It has been two weeks to the day since we rescued the large group of horses, first 19 from the owner of the Lincoln Horse Auction, and then another 4 from the Lincoln Horse Auction. If you missed that blog, click here.
We had been monitoring the situation for months, and the skinny horses didn’t seem to be improving at all at the guy’s place. This photo was taken back in May, Hope (you’ll see later in the blog) is the horse on the left.
The horses have been in our care for 2 weeks. Here are some of the photos of the skinniest horses when they arrived, and how they are looking now. This is Sacramento Kid, a 12 year old TB. This is a picture of his back.
Two weeks later you can see that his tummy is fuller, and his bones are less visible.
This is a photo of him shortly after coming to us.
And this is a photo of him taken on the 29th. As you can see, in only 2 weeks, Sacramento Kid is doing much better!
This is Barbie, a 14 year old mare, when she came to us.
This is her taken on the 29th. Barbie is doing much better and her ribs are almost completely gone.
This is Jones Brother, an 8 year old TB gelding. As you can see in this photo, he was quite skinny.
2 weeks later he still has a long ways to go, but you can really see that he is gaining weight nicely.
This is a picture of Jones Brother when he arrived.
And this is a picture on the 29th. He is thriving with proper care!
This is Hope, the skinniest horse from the group that we have been watching since May. She is a 14 year old mare. Since May she hadn’t improved at all, and when our vet checked her, it was found that she had long jagged hooks on her teeth gouging into her cheeks, gums and tongue whenever she would try to eat. If you would like to see that startling blog, click here.
As you can clearly see, Hope’s ribs, spine and hip bones are starting to disappear now that she is able to eat without chronic agony.

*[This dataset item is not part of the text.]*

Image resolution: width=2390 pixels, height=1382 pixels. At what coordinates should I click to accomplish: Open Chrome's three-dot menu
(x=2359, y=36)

This is Hope the day she arrived.
And now 2 weeks later. It’s amazing what food, dental work and proper care will do for a horse!
Poor Hope was so skinny and frail!
She now spends her days eating all she wants and relaxing in the sunshine with some good friends.
Last year we were very dismayed when Butte County Animal Control sent two horses to the Lincoln Horse Auction, which was not a licensed or bonded auction, making it an illegal auction. We hope in the future that Animal Control’s will not send horses to auctions, especially illegal auctions. You can read that blog by clicking here.
Thank you so much for your support in our rescue and rehabilitation efforts! You are what make it possible!